> **RECORD EXCERPTS**:
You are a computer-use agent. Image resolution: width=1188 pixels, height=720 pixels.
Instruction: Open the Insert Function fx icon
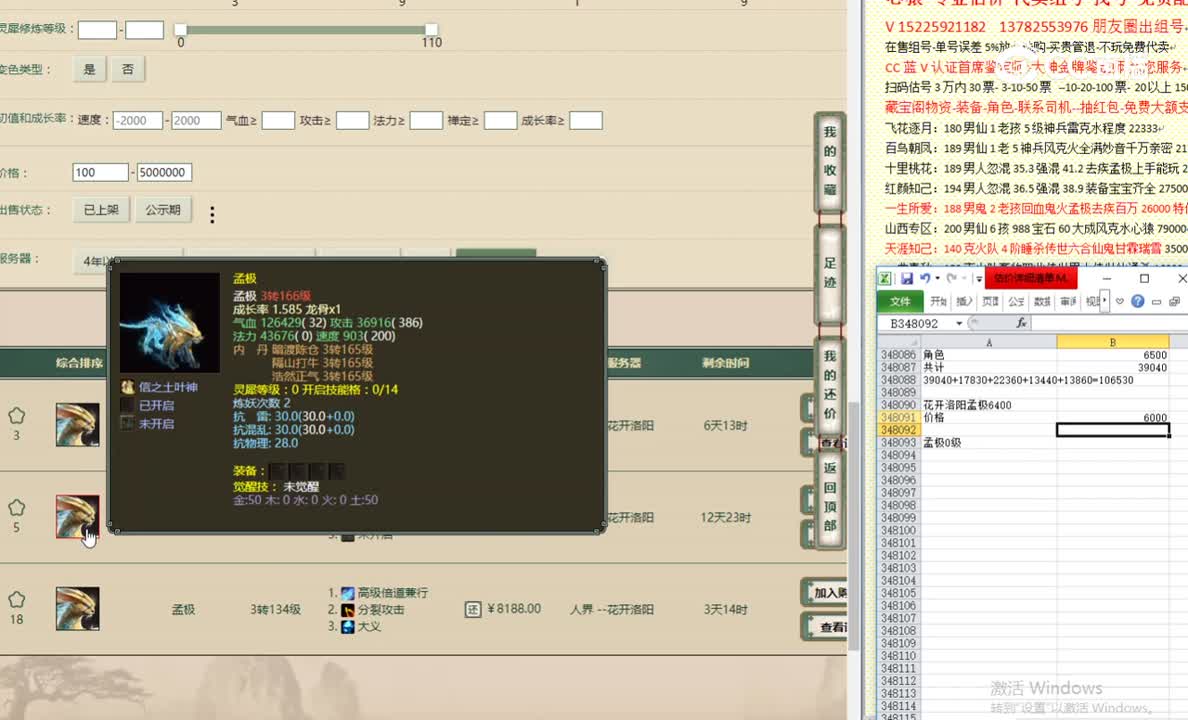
* * *
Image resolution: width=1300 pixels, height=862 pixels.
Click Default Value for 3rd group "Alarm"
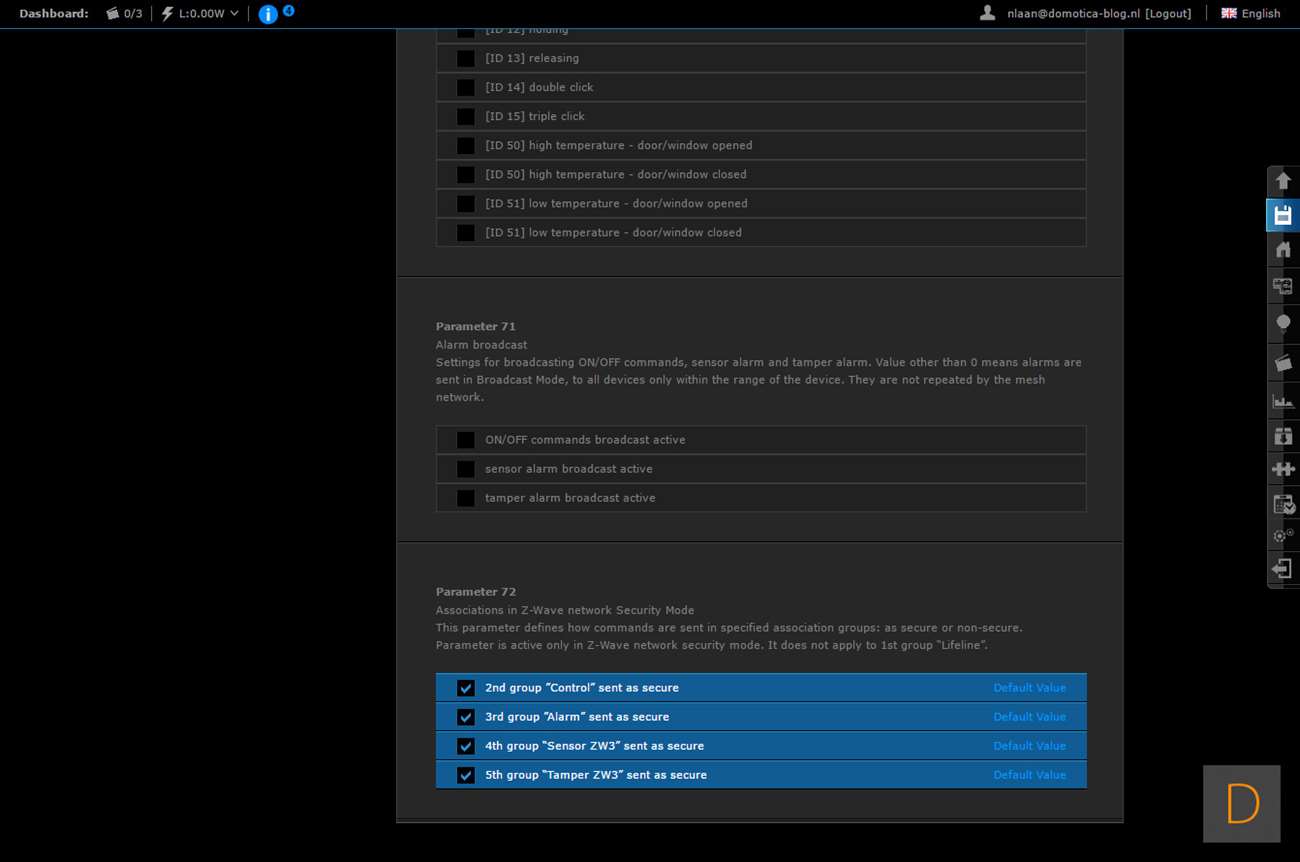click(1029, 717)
* * *
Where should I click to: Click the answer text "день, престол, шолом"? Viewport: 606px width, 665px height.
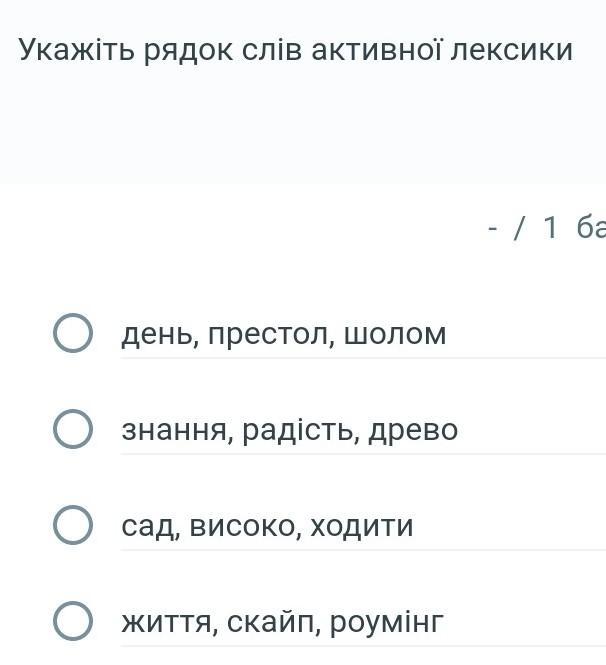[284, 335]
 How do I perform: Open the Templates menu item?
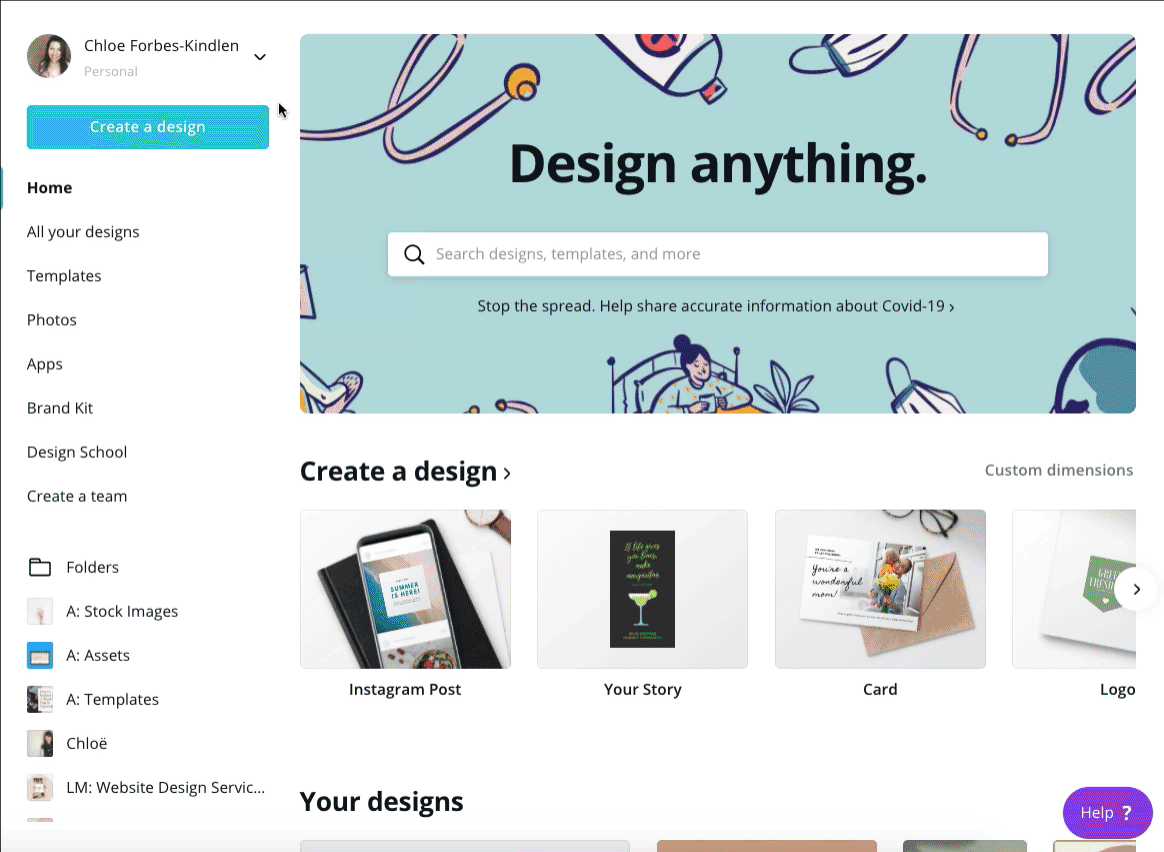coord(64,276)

> **DIRECTIVE**: Rewrite the entries starting at the line containing "Where should I" and ending after the line containing "coord(64,276)", with "Templates" replaced by "Layouts" and everything else unchanged. Omit the pictures from your answer.

> **ANSWER TO THE TASK**:
Where should I click to: Click the answer text "день, престол, шолом"? Viewport: 606px width, 665px height.
[284, 335]
 How do I perform: Open the Layouts menu item?
coord(64,276)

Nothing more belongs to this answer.